9. Use small and slow solutions

Permaculture is, in many ways, the opposite of modern industrial monocrop megafarms. Permaculture practitioners tend to believe that smaller scale solutions are more adaptive and versatile, and are therefore more likely to provide a sustainable yield over the long-term.

“You can fix all the world’s problems, in a garden. You can solve them all in a garden. You can solve all your pollution problems, and all your supply line needs in a garden. And most people today actually don’t know that, and that makes most people very insecure.” – Geoff Lawton

Slow design allows people to incrementally modify their own garden as they’re time, money and energy allows. A permaculture garden isn’t built in a day, and that’s actually a good thing! Long and consistent observation allows permaculturalists to make changes to a design that will be useful to the entire system for the long run.

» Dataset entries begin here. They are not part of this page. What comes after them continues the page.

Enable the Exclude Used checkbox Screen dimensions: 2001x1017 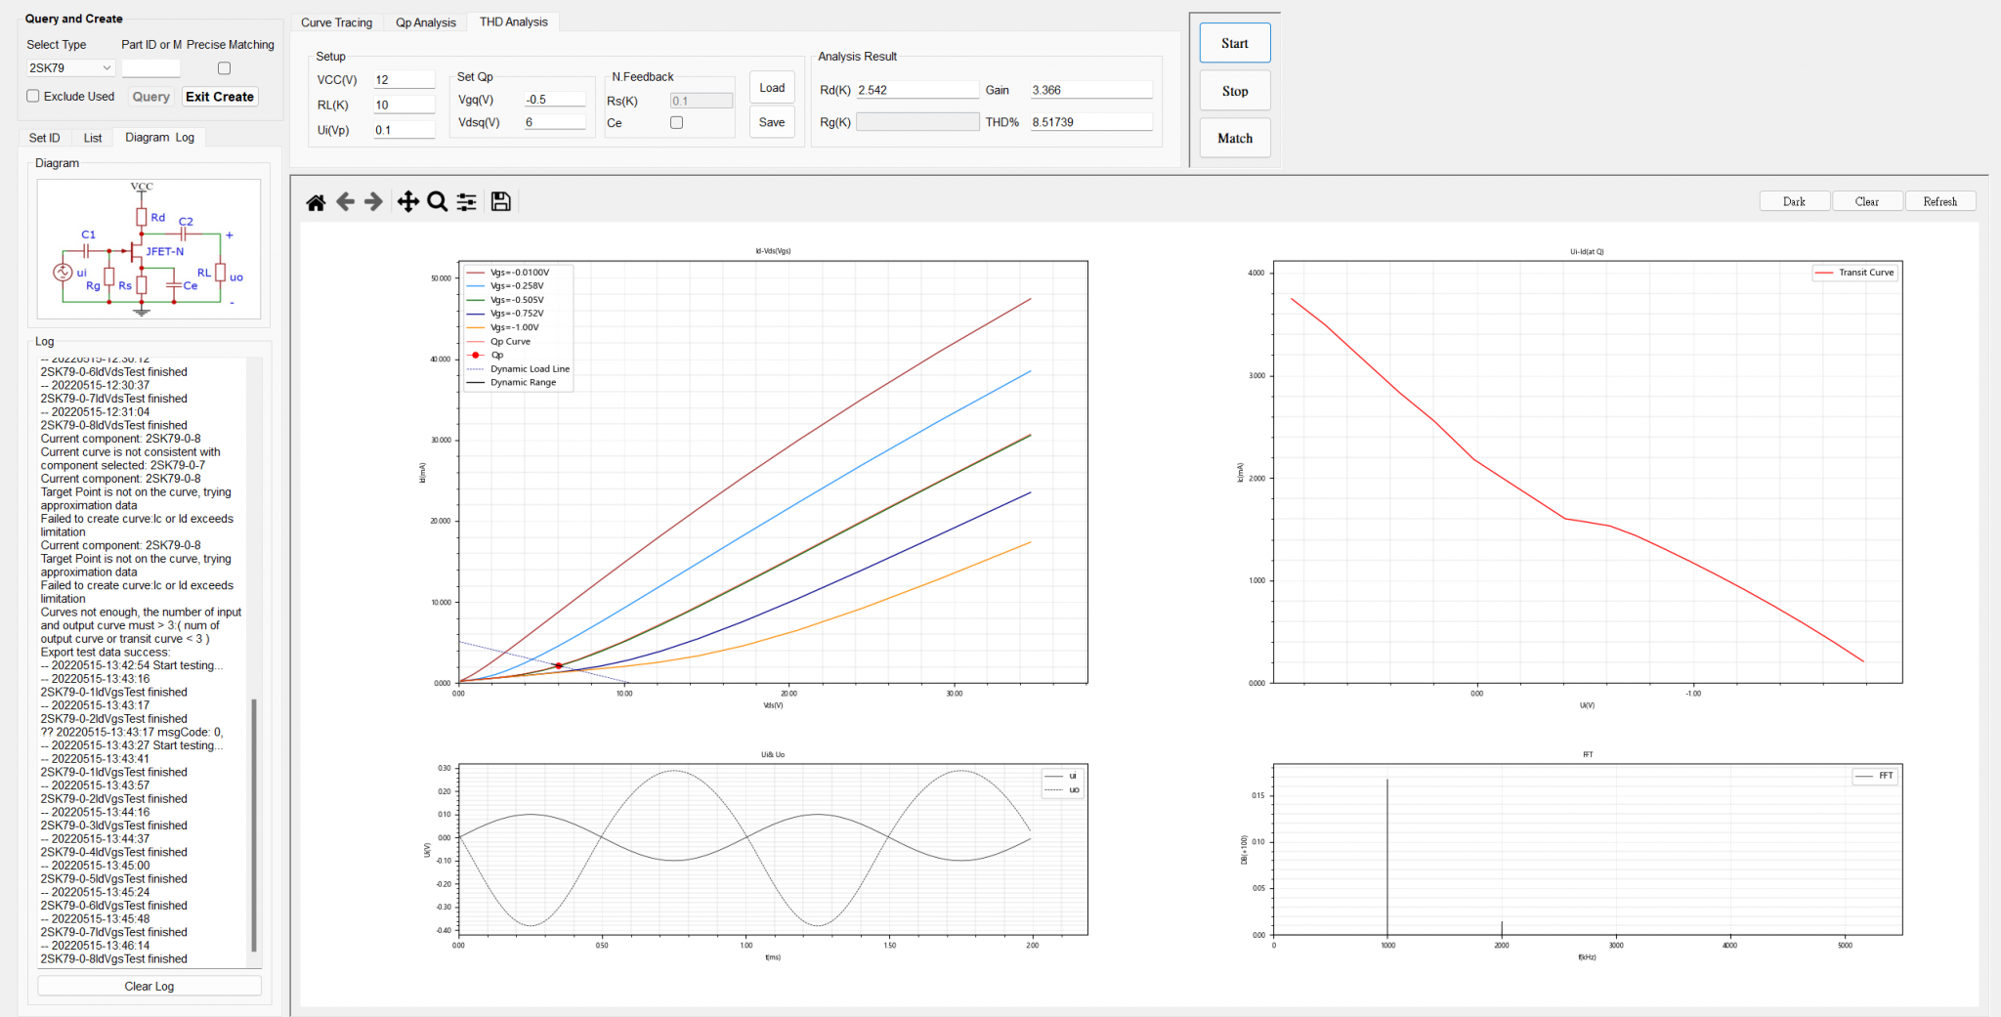tap(33, 96)
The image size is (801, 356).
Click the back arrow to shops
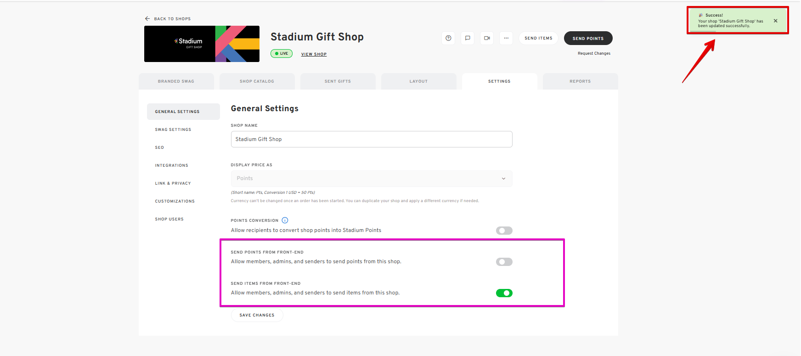[x=147, y=19]
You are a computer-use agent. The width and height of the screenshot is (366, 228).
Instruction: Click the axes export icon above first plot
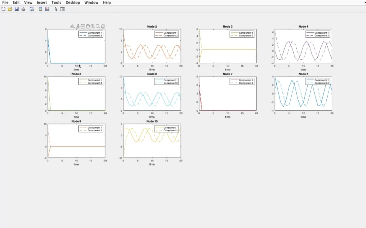coord(72,26)
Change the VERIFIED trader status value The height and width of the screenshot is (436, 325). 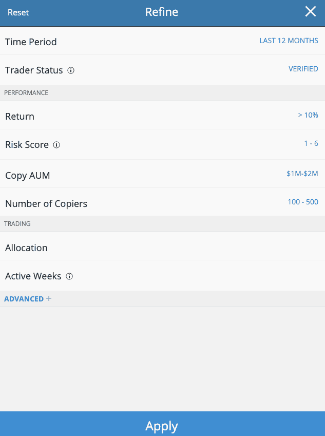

10. Use and value diversity

A diverse system is a more resilient system. When one species of plant or animal dominates a landscape, that landscape and the people who depend upon it are vulnerable. If we depend on a monocrop environment, such as the corn and soy fields common throughout the U.S. midwest, it only takes one uncontrolled blight or insecticide resilient pest to totally destroy a yield. Historical examples of this include the Great Irish Potato Famine and the early 1900s die-off of most American Chestnut trees.

The average yard is both an ecological and agricultural desert. The prime offender is short-mown grass, which offers no habitat and nothing for people except a place to sit, yet sucks down far more water and chemicals than a comparable amount of farmland. — Toby Hemenway

Permaculture favors a landscape of many diverse, productive plants and animals. Several specific techniques in permaculture, including guilds, forest gardening, polyculture and the increase of edge in a landscape are designed to increase diversity throughout a system.

When I began to plant my own garden with an eye toward diversity, I noticed that a new and more diverse population of beneficial insects and birds started to call my yard home. This naturally controls most pests in the garden.

11. Use edges and value the marginal

In nature, the zone where two habitats meet has more diversity and productivity than either of the two habitats themselves. Permaculture practitioners call the transition from one ecosystems to together “edge.” Biologists call it the ecotone.

In designing our garden, we can also maximize diversity and productivity by incorporating more “edge” into our design. This can be as simple as making borders of garden beds or ponds undulating instead of straight. Permaculture techniques like herb spirals and keyhole beds maximize plantable space and microclimates in a minimal footprint through increasing edge.

12. Creatively use and respond to change

Any living environment, from a natural bog to our own backyard to the planet itself, is going to change over time. In permaculture, we accept that change is normal, if occasionally unpredictable. It’s how we respond to that change that’s important. So, instead of trying to keep our gardens in a state of impossible stasis, we embrace both the gradual change in any maturing landscape, and keep our eyes open for sudden changes that might present opportunities to improve the system.

“We can have a positive impact on inevitable change by carefully observing, and then intervening at the right time.” – David Holmgren

A permaculture environment that is very well designed should mature into a productive, balanced, self-sustaining landscape. That doesn’t mean that a permaculture garden is hands off, however. We continue our observation and if necessary make small, slow changes as we see opportunities.